たいていのものは「カテゴライズ」されている。
グループ分けされていると、入口がわかりやすい。

でも、どのカテゴリーに入れたらいいか微妙なものもあれば、必ずしもその「ジャンル」とか「枠組」に入れて区別しなくてもいいものもたくさんある。
かえって「枠組」を作る垣根によって、視野を狭めていることもあると思う。

カテゴリーにとらわれないほうが、思考も可能性も広がるのに。
私はずっとそう感じてきた。

学びは好奇心がカギ 能動的な体験こそ大事

社会に出ると、理想通りにはいかない。
予期せぬハプニング、困った人への対応、理不尽なこと、教科書には書かれていなかったことばかり。
しかも、こんな不安定な時代になると、ますます人として「生きる力」を持ちたいと思う。

「生きる力」とは、知識だけではなく、ここぞというタイミングで、状況に合わせて、知識やカンを混ぜ合わせた「知恵」を使って行動できる力かなと私は思う。
正解もないし、難しいことだけど、逆境にこそ真価を発揮する。

ただ、言えることは、その力は、体験や人から得ることが大きい。
単に受け身で与えられて頭で理解しただけよりも、実際に自分の心と体、五感を使って考え、感じ、体験したほうが、圧倒的に心に深く刻みこまれて、自分のモノとして身につく。
好奇心をもって能動的に体験して得たものは、特に。

私はずっとそんな思いが強く、実は私がこれまで、ささやかながら世の中に出してきた企画の根幹にもなっている。

「好き」「楽しい」の入口は、とても大切。
どこか日本人は、楽しいことや遊びに対して「罪悪感」を持ってしまい、勉学を邪魔する真逆のものとして眉をひそめる人も多い気がする。
もちろん、人生の一時は、基礎体力をつけるために苦しい思いの義務的な勉強が大切な時期もあるけれど、教科書以外からも、むしろ、好奇心を入口に、知らないうちに学ぶものは強いと感じている。

私は、エンターテインメントやスポーツ界の人やコトの魅力から企画を立て、伝える中には、必ず「読者にとって、何かの気づきになること」をエッセンスとして入れてきた。

表看板は、いかにも楽しそう、おもしろそう。
人にとって積極的に入りやすいのは、「おもしろそう」「楽しそう」「好き」の好奇心だから。
企画を立てる私自身も、「楽しそう」と思えることが絶対条件。

でもその奥には、それぞれにとっての「気づき」があってほしい。
楽しみながら気づく。
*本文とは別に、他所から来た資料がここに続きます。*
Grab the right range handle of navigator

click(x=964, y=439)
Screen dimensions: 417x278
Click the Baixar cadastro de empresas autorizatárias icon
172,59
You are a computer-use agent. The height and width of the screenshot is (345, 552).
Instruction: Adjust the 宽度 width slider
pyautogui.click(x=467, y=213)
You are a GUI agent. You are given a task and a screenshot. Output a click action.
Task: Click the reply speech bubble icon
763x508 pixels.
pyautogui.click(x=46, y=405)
そんな理想を意識していた。

私の言う「学び」は大げさなことではなくて、明日からの心の持ち方や生き方へのヒントになるような「気づき」。
その人にとっての「生きる力」「心地よさ」につながるもの。


今さら、そんな企画の裏テーマをお仕着せるのは野暮だけど、その概念が、ようやく最近、表立って言われるようになってきた。

遊びと学びの融合 エデュテイメントの時代

教育(education)×娯楽(entertainment)=エデュテインメント

という概念が生まれている。
まさしく、これだ。

思い返せば、学生時代の歴史の勉強。
教科書を読むよりも、『NHKの大河ドラマ』で覚えていたっけ。
歴史上の人物の名前を言われると、それを演じた役者の顔がいまだにイメージされるほど頭に入った。
史実も「人間ドラマ」になると覚えやすい。

専門的な知見も、謎解きのようなゲーム感覚で考えると、いつの間にか覚えている。
ひたすら情報を入れるよりも、「おもしろい」「くやしい」「びっくり」とか感情や心も使って体験するほうが、自分の身につきやすいのだと思う。
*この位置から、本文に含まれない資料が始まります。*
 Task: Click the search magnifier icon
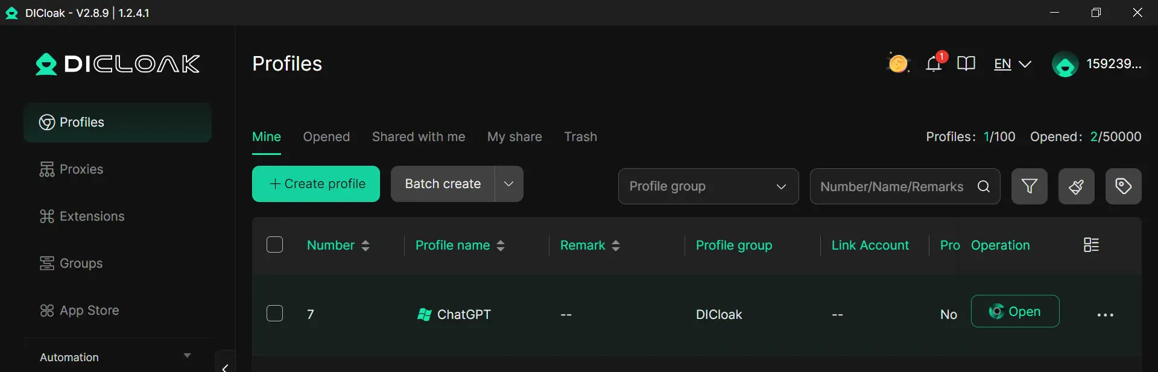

そうしたら。ついに、きた! 吉本興業と東京大学のコラボ企画。
笑う東大、学ぶ吉本。

キャッチコピーもさすが!

お笑いというエンターテイメントと、専門的なアカデミックなカテゴリー。一昔前なら考えられないような、両極と思われそうなカテゴリーが、垣根を越えた。

そもそも一人の中では、垣根はないのでは?

両極にありそうだけど、突き詰めればつながっているんだと思う。
越えた、というよりも、枠を外す、という感覚。

たまたま便宜上カテゴライズされているけど、人間社会や一人の人間の中の要素は多面的で、実は、一つのものをどの角度で切り取るか、だけのことかもしれない。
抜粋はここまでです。